EXERCISE DIRECTIONS:
What lines of the data below hold the string "computer"? Copy each one.

DATA PROVIDED:
------------------------

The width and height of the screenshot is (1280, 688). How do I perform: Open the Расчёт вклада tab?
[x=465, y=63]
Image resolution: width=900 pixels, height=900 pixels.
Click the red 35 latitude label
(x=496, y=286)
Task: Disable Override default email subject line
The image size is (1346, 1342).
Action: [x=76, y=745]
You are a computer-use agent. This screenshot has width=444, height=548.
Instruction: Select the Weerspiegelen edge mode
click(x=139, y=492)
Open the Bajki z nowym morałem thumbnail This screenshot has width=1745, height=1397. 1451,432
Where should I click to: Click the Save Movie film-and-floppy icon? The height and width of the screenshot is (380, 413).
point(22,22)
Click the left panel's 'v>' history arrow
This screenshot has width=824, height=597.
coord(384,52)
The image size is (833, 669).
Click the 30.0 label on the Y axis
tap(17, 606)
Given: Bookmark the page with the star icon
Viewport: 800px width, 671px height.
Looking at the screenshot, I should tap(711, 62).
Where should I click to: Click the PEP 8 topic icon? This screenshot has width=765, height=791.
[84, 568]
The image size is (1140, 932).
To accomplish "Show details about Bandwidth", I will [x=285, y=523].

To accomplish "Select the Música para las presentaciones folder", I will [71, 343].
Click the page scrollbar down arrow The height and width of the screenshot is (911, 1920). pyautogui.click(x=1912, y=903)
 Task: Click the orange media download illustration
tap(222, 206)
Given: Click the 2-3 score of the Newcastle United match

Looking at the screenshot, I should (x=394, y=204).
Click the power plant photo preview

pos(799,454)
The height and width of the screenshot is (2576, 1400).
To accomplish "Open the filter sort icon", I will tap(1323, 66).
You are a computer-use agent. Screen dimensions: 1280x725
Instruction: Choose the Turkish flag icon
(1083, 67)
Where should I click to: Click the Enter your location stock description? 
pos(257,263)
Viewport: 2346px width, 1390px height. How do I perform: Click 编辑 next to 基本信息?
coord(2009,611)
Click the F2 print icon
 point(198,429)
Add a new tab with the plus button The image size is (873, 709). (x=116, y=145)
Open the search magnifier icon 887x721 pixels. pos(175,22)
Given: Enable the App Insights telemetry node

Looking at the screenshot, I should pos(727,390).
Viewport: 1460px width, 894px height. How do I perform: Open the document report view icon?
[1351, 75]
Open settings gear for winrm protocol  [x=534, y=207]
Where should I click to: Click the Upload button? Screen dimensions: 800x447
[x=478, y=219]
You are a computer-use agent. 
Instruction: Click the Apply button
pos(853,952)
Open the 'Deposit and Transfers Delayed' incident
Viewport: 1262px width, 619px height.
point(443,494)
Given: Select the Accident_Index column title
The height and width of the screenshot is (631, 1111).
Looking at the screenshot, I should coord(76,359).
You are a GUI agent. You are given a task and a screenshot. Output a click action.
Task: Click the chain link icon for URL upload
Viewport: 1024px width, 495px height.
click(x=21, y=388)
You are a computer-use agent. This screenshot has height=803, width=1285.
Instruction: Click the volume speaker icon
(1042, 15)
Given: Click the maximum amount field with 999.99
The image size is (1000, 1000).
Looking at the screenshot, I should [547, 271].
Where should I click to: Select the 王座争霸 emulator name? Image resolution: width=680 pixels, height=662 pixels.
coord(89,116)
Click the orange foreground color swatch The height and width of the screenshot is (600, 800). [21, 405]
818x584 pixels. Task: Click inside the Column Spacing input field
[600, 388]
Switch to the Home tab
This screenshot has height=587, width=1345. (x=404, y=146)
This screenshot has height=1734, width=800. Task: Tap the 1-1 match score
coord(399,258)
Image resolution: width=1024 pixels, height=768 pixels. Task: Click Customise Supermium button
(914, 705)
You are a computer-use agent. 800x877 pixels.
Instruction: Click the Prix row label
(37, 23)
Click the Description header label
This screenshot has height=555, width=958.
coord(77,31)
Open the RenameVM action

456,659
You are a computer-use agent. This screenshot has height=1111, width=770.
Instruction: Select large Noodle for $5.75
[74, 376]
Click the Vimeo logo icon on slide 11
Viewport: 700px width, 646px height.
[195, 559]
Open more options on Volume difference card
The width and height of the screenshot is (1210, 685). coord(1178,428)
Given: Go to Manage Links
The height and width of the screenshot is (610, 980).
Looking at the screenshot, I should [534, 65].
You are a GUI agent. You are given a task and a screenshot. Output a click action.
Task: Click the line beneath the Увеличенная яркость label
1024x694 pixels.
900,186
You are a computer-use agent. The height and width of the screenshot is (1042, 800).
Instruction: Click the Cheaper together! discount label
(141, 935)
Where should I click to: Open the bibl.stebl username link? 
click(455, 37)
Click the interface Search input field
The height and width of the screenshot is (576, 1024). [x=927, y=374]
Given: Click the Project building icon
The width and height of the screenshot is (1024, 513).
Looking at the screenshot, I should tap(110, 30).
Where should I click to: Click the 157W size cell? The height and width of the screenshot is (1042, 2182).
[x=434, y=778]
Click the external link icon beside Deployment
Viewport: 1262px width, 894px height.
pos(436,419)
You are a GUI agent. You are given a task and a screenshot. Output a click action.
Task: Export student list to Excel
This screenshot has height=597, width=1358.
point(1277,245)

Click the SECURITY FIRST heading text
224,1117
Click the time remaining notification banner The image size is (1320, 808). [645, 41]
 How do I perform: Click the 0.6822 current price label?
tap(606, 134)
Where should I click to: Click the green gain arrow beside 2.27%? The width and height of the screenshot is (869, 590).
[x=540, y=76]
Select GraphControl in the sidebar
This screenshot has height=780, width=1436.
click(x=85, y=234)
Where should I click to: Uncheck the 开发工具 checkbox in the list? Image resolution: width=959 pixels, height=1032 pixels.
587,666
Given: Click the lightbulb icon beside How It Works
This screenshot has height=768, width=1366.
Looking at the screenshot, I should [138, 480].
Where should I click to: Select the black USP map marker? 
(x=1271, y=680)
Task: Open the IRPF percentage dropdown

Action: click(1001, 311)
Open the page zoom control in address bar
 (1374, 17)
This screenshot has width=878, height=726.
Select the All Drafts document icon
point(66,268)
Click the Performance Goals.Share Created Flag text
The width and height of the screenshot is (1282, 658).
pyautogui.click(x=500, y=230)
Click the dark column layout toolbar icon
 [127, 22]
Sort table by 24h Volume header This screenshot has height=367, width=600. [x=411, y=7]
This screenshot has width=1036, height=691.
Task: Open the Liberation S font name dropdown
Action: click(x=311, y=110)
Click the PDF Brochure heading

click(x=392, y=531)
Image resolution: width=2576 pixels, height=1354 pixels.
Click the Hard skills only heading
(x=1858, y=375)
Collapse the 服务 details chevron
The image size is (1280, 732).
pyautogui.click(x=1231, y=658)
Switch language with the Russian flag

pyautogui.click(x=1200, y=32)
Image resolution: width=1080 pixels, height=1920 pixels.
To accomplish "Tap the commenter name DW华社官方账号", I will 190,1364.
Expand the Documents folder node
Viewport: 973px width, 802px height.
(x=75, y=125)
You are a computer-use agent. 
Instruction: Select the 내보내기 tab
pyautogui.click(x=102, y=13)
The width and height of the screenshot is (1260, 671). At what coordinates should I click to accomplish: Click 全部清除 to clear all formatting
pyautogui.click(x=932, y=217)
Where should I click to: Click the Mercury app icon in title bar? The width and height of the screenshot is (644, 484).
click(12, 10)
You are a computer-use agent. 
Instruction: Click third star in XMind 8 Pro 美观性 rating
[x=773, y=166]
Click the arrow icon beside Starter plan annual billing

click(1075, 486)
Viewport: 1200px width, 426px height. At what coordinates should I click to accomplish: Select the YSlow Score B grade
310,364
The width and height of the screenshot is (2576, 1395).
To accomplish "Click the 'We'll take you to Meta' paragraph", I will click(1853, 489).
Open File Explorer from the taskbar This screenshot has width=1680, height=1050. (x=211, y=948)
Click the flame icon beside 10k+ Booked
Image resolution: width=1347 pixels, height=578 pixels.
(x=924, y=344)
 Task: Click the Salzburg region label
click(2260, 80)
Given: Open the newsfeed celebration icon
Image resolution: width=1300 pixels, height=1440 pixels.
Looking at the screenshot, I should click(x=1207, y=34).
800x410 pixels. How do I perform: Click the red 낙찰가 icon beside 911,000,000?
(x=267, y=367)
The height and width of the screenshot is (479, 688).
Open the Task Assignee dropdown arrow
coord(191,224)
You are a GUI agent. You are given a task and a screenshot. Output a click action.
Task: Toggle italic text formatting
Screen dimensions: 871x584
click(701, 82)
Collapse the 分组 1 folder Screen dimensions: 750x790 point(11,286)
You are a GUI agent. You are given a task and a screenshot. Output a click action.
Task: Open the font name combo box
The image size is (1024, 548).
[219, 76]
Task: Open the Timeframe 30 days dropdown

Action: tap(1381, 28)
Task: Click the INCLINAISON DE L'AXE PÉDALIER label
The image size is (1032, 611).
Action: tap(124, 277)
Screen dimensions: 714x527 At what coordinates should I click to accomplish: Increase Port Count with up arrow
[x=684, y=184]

------------------------

OUTPUT FOR THIS EXERCISE:
You are a computer-use agent. This screenshot has width=444, height=548.
You are a computer-use agent. Screen dimensions: 1280x725
You are a computer-use agent. 
You are a computer-use agent. This screenshot has height=803, width=1285.
You are a computer-use agent. 800x877 pixels.
You are a computer-use agent. This screenshot has height=1111, width=770.
You are a computer-use agent. The height and width of the screenshot is (1042, 800).
You are a computer-use agent. 
You are a computer-use agent. 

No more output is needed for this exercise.